What is being asked:
Edit the material below by replacing every "Where should I click to" with "Which spot should I click to", keeping everything else the same.

-- start Given information --

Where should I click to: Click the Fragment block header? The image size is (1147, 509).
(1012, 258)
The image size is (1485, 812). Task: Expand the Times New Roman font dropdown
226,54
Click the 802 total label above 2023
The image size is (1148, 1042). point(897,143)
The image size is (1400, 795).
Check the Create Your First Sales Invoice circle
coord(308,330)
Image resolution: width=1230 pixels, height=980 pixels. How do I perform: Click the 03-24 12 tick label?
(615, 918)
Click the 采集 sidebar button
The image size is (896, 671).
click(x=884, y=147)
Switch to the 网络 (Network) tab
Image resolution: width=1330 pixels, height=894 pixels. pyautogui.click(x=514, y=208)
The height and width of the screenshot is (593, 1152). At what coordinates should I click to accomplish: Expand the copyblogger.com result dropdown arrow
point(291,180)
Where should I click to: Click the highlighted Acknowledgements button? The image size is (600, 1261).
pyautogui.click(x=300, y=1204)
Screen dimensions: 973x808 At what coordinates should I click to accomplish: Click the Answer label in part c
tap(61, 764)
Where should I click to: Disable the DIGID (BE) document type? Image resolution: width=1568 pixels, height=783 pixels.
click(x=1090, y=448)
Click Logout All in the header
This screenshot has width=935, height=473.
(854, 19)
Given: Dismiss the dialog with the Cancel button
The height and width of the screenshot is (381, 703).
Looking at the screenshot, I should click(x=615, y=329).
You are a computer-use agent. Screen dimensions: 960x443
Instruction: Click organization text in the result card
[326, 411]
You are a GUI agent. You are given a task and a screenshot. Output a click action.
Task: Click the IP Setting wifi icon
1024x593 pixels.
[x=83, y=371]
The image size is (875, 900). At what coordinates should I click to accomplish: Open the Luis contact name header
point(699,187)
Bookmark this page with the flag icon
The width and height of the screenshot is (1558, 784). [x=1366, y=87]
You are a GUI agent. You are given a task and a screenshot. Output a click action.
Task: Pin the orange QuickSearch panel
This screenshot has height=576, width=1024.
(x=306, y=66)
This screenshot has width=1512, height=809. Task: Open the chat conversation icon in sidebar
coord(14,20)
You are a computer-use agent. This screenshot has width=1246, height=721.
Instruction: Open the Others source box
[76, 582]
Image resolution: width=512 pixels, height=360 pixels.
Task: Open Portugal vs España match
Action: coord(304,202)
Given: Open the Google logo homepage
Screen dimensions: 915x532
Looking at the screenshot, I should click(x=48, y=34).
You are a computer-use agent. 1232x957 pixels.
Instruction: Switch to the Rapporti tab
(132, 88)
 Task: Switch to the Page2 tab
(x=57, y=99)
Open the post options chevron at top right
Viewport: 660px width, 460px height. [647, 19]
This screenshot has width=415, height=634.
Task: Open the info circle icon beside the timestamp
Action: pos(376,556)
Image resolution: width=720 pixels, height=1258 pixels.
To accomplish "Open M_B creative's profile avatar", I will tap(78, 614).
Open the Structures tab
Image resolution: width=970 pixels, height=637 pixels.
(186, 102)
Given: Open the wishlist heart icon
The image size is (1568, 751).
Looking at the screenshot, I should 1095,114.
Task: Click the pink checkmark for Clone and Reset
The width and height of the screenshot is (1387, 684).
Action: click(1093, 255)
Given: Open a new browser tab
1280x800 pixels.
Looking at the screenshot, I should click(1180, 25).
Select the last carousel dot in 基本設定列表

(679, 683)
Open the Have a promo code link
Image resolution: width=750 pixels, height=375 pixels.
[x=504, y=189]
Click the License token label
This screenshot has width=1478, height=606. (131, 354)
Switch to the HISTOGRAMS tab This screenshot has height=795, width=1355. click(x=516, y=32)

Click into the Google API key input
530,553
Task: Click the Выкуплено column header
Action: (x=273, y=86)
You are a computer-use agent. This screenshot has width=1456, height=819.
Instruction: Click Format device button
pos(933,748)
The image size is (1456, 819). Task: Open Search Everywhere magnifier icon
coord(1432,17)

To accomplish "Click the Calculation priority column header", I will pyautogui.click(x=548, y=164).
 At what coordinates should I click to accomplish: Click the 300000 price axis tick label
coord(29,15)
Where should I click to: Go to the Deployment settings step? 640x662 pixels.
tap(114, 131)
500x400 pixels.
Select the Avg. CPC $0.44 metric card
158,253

-- end Given information --

Problem solution:
Which spot should I click to: Click the Fragment block header? The image size is (1147, 509).
(1012, 258)
The image size is (1485, 812). Task: Expand the Times New Roman font dropdown
226,54
Click the 802 total label above 2023
The image size is (1148, 1042). point(897,143)
The image size is (1400, 795).
Check the Create Your First Sales Invoice circle
coord(308,330)
Image resolution: width=1230 pixels, height=980 pixels. How do I perform: Click the 03-24 12 tick label?
(615, 918)
Click the 采集 sidebar button
The image size is (896, 671).
click(x=884, y=147)
Switch to the 网络 (Network) tab
Image resolution: width=1330 pixels, height=894 pixels. pyautogui.click(x=514, y=208)
The height and width of the screenshot is (593, 1152). At what coordinates should I click to accomplish: Expand the copyblogger.com result dropdown arrow
point(291,180)
Which spot should I click to: Click the highlighted Acknowledgements button? The image size is (600, 1261).
pyautogui.click(x=300, y=1204)
Screen dimensions: 973x808 At what coordinates should I click to accomplish: Click the Answer label in part c
tap(61, 764)
Which spot should I click to: Disable the DIGID (BE) document type? Image resolution: width=1568 pixels, height=783 pixels.
click(x=1090, y=448)
Click Logout All in the header
This screenshot has width=935, height=473.
(854, 19)
Given: Dismiss the dialog with the Cancel button
The height and width of the screenshot is (381, 703).
Looking at the screenshot, I should click(x=615, y=329).
You are a computer-use agent. Screen dimensions: 960x443
Instruction: Click organization text in the result card
[326, 411]
You are a GUI agent. You are given a task and a screenshot. Output a click action.
Task: Click the IP Setting wifi icon
1024x593 pixels.
[x=83, y=371]
The image size is (875, 900). At what coordinates should I click to accomplish: Open the Luis contact name header
point(699,187)
Bookmark this page with the flag icon
The width and height of the screenshot is (1558, 784). [x=1366, y=87]
You are a GUI agent. You are given a task and a screenshot. Output a click action.
Task: Pin the orange QuickSearch panel
This screenshot has height=576, width=1024.
(x=306, y=66)
This screenshot has width=1512, height=809. Task: Open the chat conversation icon in sidebar
coord(14,20)
You are a computer-use agent. This screenshot has width=1246, height=721.
Instruction: Open the Others source box
[76, 582]
Image resolution: width=512 pixels, height=360 pixels.
Task: Open Portugal vs España match
Action: coord(304,202)
Given: Open the Google logo homepage
Screen dimensions: 915x532
Looking at the screenshot, I should click(x=48, y=34).
You are a computer-use agent. 1232x957 pixels.
Instruction: Switch to the Rapporti tab
(132, 88)
 Task: Switch to the Page2 tab
(x=57, y=99)
Open the post options chevron at top right
Viewport: 660px width, 460px height. [647, 19]
This screenshot has width=415, height=634.
Task: Open the info circle icon beside the timestamp
Action: pos(376,556)
Image resolution: width=720 pixels, height=1258 pixels.
To accomplish "Open M_B creative's profile avatar", I will tap(78, 614).
Open the Structures tab
Image resolution: width=970 pixels, height=637 pixels.
(186, 102)
Given: Open the wishlist heart icon
The image size is (1568, 751).
Looking at the screenshot, I should 1095,114.
Task: Click the pink checkmark for Clone and Reset
The width and height of the screenshot is (1387, 684).
Action: click(1093, 255)
Given: Open a new browser tab
1280x800 pixels.
Looking at the screenshot, I should click(1180, 25).
Select the last carousel dot in 基本設定列表

(679, 683)
Open the Have a promo code link
Image resolution: width=750 pixels, height=375 pixels.
[x=504, y=189]
Click the License token label
This screenshot has width=1478, height=606. (131, 354)
Switch to the HISTOGRAMS tab This screenshot has height=795, width=1355. click(x=516, y=32)

Click into the Google API key input
530,553
Task: Click the Выкуплено column header
Action: (x=273, y=86)
You are a computer-use agent. This screenshot has width=1456, height=819.
Instruction: Click Format device button
pos(933,748)
The image size is (1456, 819). Task: Open Search Everywhere magnifier icon
coord(1432,17)

To accomplish "Click the Calculation priority column header", I will pyautogui.click(x=548, y=164).
 At what coordinates should I click to accomplish: Click the 300000 price axis tick label
coord(29,15)
Which spot should I click to: Go to the Deployment settings step? 640x662 pixels.
tap(114, 131)
500x400 pixels.
Select the Avg. CPC $0.44 metric card
158,253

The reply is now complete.